Also, only simple apps can be cloned easily. No software can currently match Adobe Photoshop, which still deserves every penny, and it wasn't for a lack of trying. I use Gimp because the price of Photoshop is too high for my amateurish needs, but I would shell out the cash for Photoshop in a heartbeat if I would be a professional photographer or designer.
The $.99 price tags is common just because the app stores are filled with crap, with most apps not even deserving $.99 - but create an app that enriches people's lives and even allows them to make some money, and you'll have no problem selling it for $90 or even $900.
2) Granted, there are some arbitrary restriction on cars, but they are still a lot more open than software. You can easily alter them, fix them yourself, etc. None of that is remotely possible with commercially-distributed software. I can't just fork Tweetbot, add in support for Orkut, and redownload it to my phone. However, if I want to install a better radio into my car I can. Software (especially on mobile) exists as an immutable "black box" that you have no access to other than the user interface, and that makes it less valuable.

[A block of data]
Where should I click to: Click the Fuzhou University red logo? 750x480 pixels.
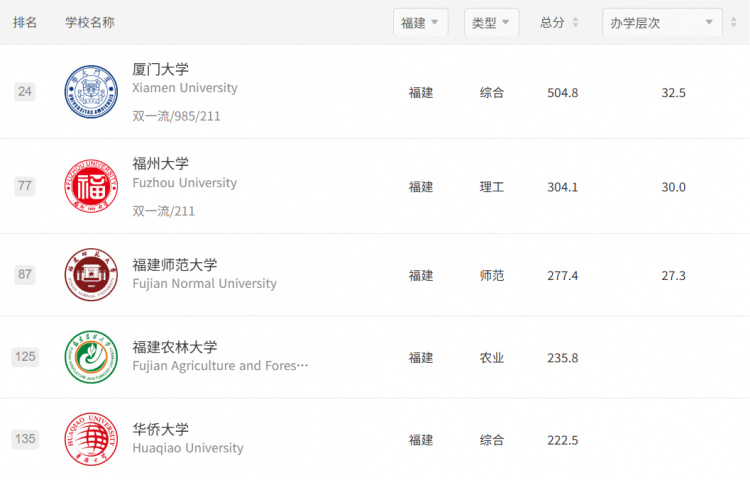tap(91, 186)
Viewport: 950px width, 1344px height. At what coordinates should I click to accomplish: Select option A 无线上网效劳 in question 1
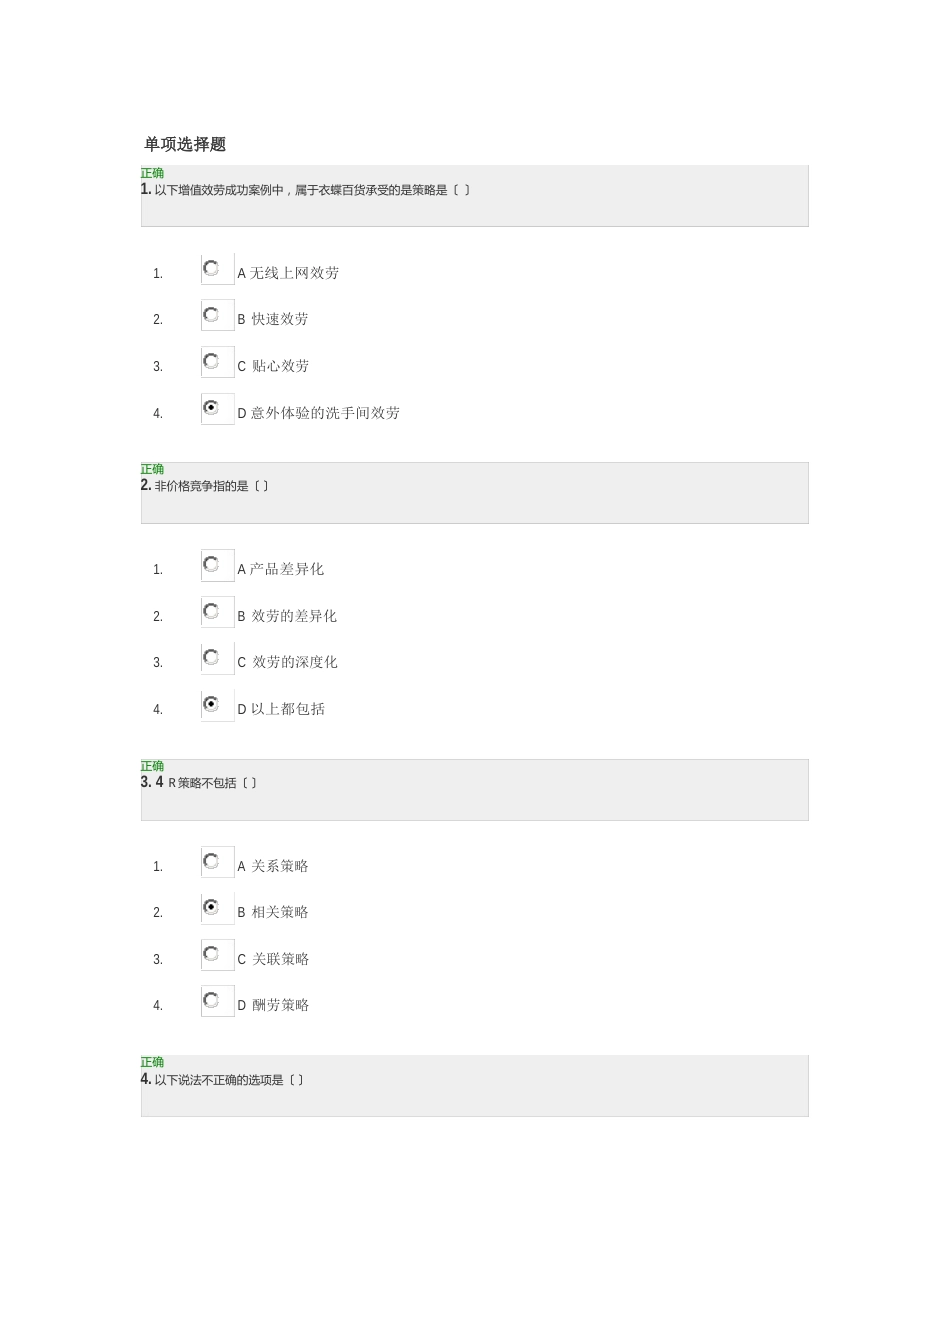(x=211, y=268)
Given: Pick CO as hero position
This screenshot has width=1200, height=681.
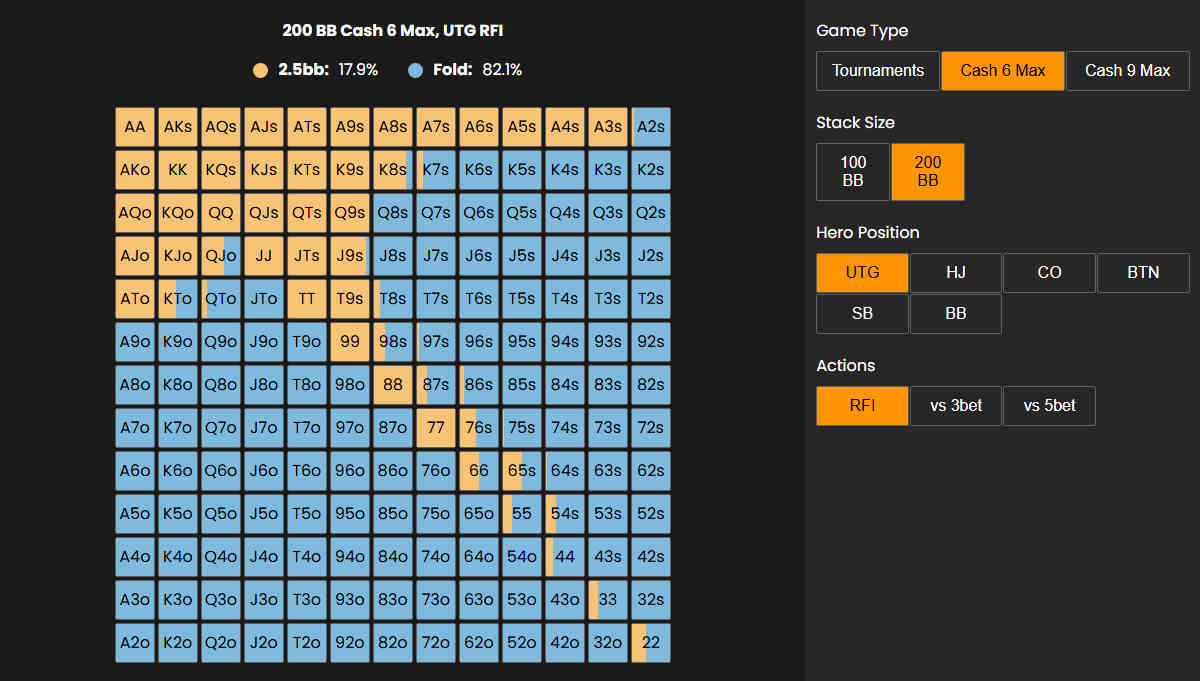Looking at the screenshot, I should point(1048,273).
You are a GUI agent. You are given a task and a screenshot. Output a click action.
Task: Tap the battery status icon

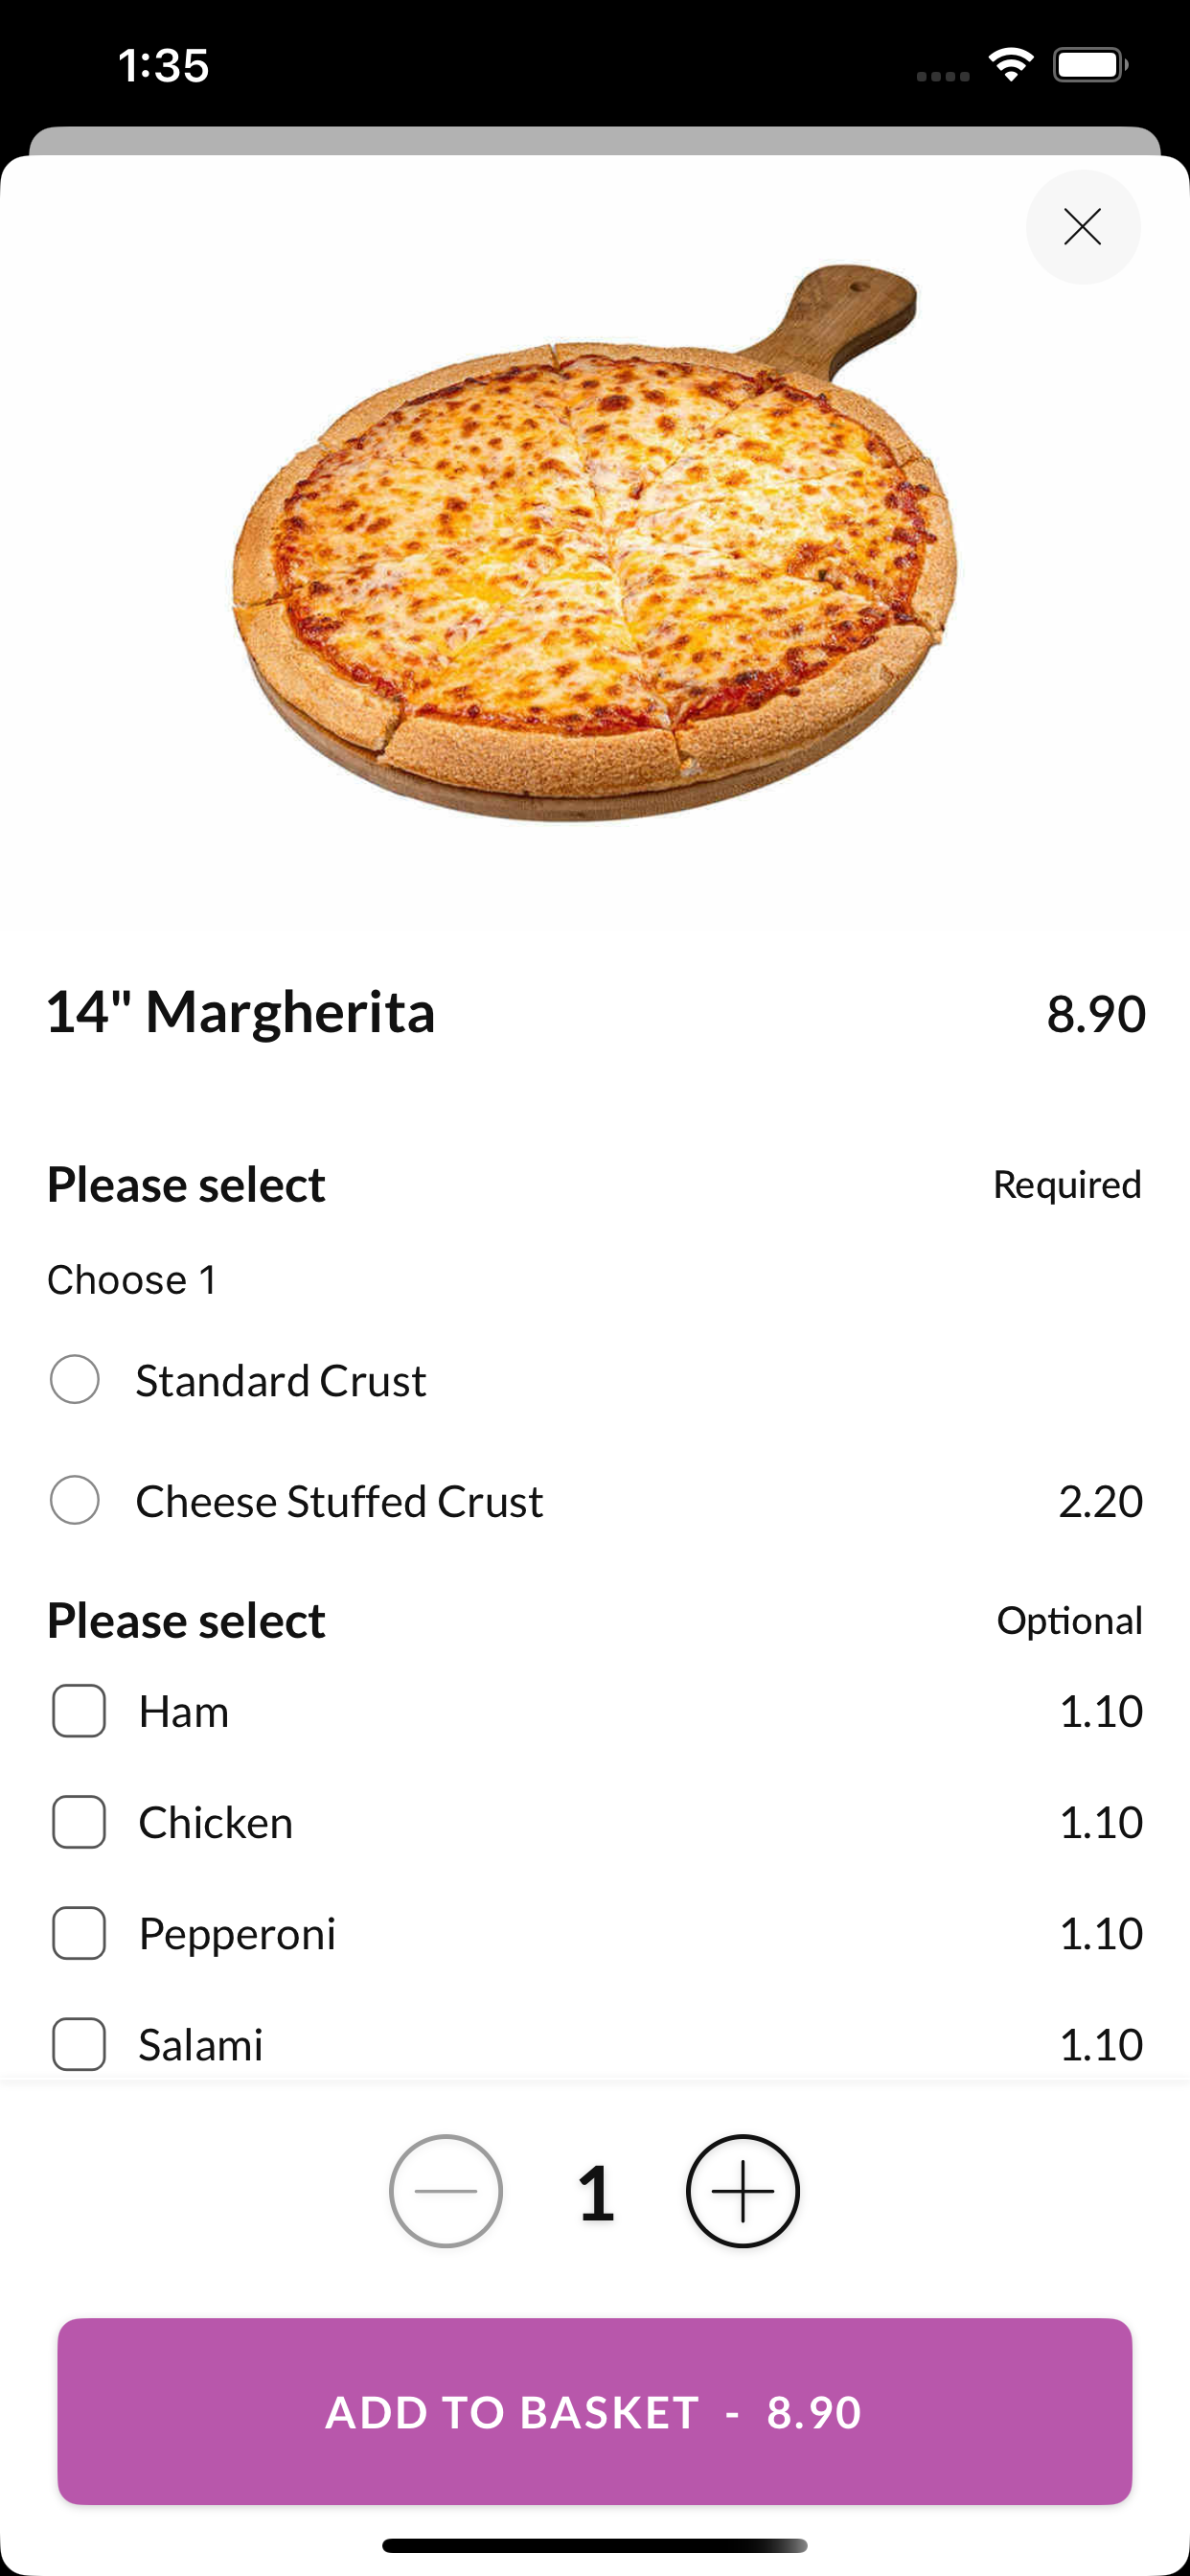(1090, 65)
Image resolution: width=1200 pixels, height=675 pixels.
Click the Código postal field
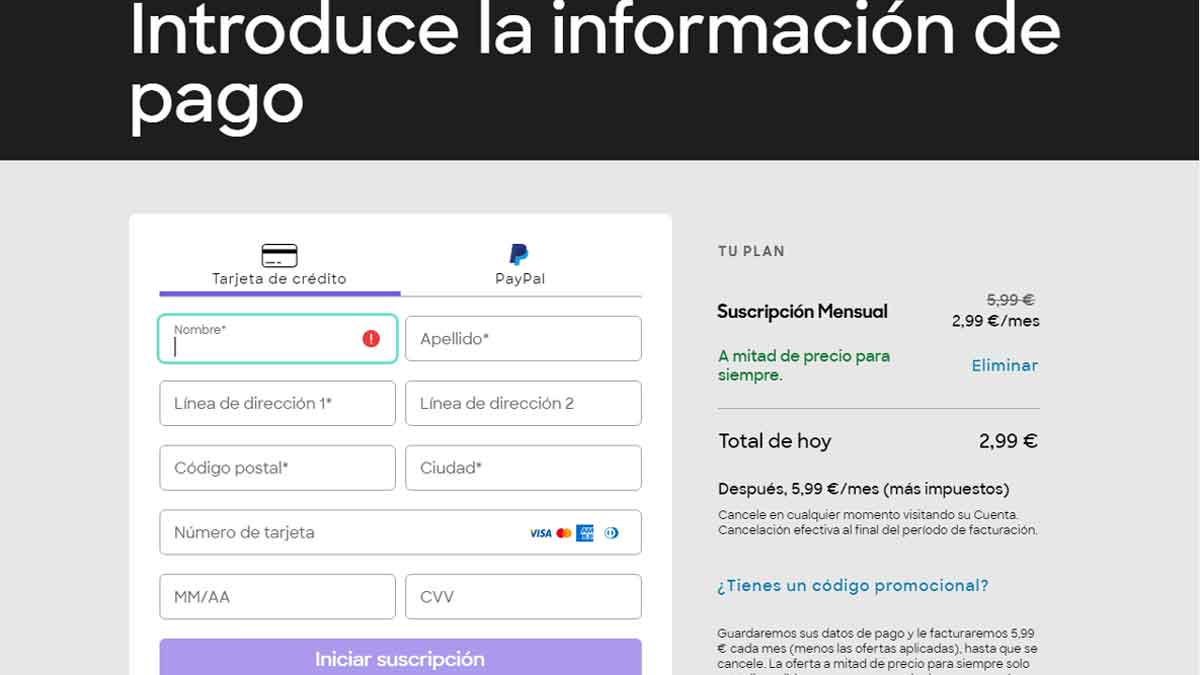pyautogui.click(x=276, y=467)
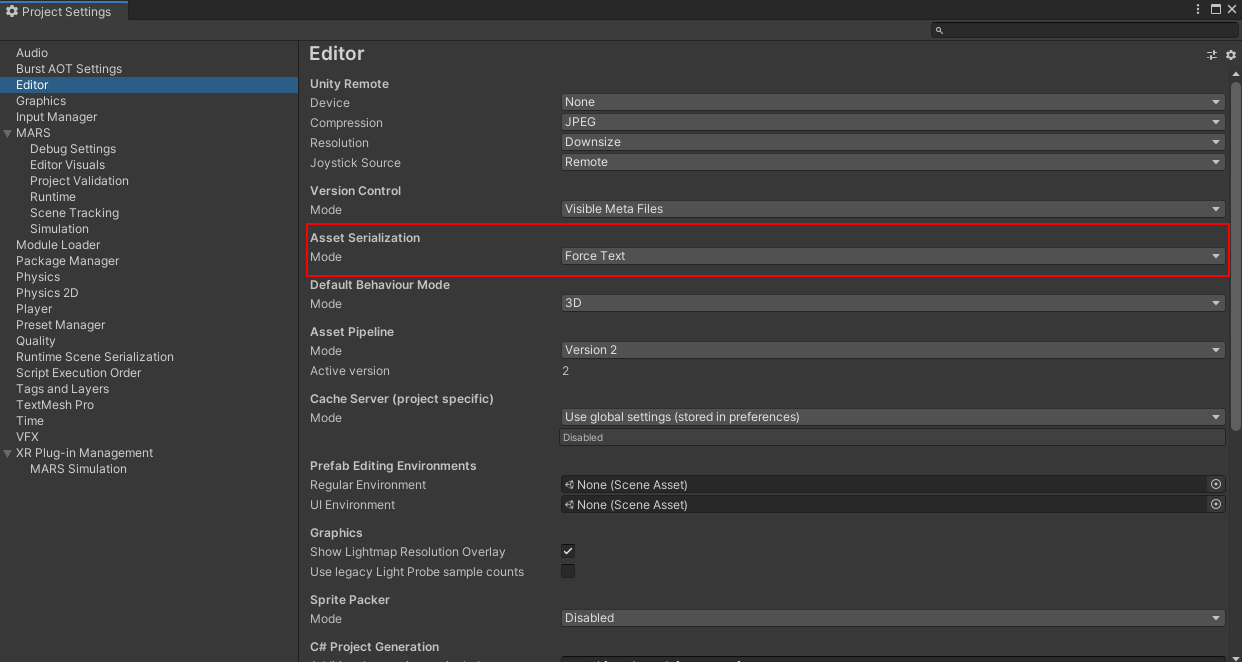The width and height of the screenshot is (1242, 662).
Task: Collapse the XR Plug-in Management group
Action: tap(8, 453)
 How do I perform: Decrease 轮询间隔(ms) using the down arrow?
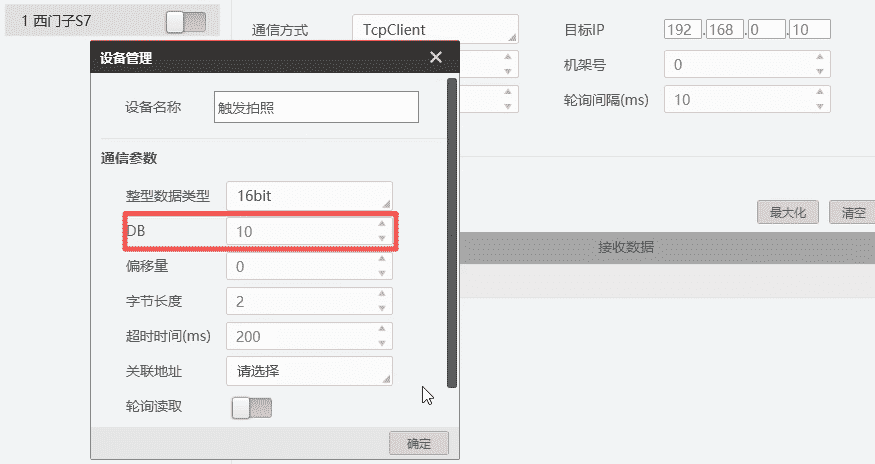(819, 106)
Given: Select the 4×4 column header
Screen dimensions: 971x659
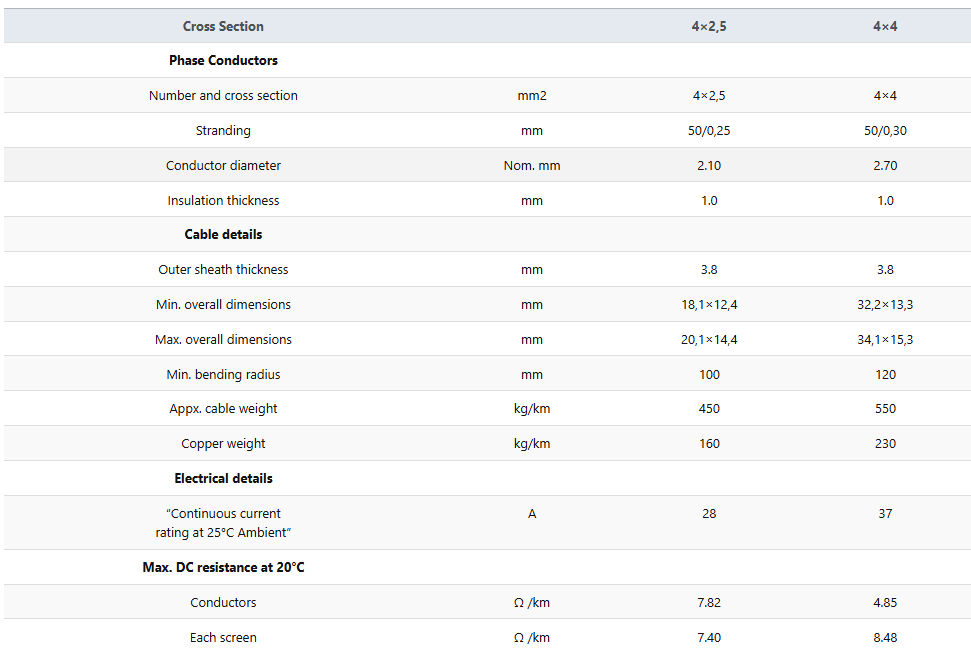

**YOUR OBJECTIVE**
Answer these questions using the comment on software pricing:
1. Which program does the writer use instead of Photoshop?
2. What price tag does the writer call common in the app stores?
3. What does the writer say mobile software exists as?

**RESULT**
1. Gimp
2. $.99
3. An immutable "black box" that you have no access to other than the user interface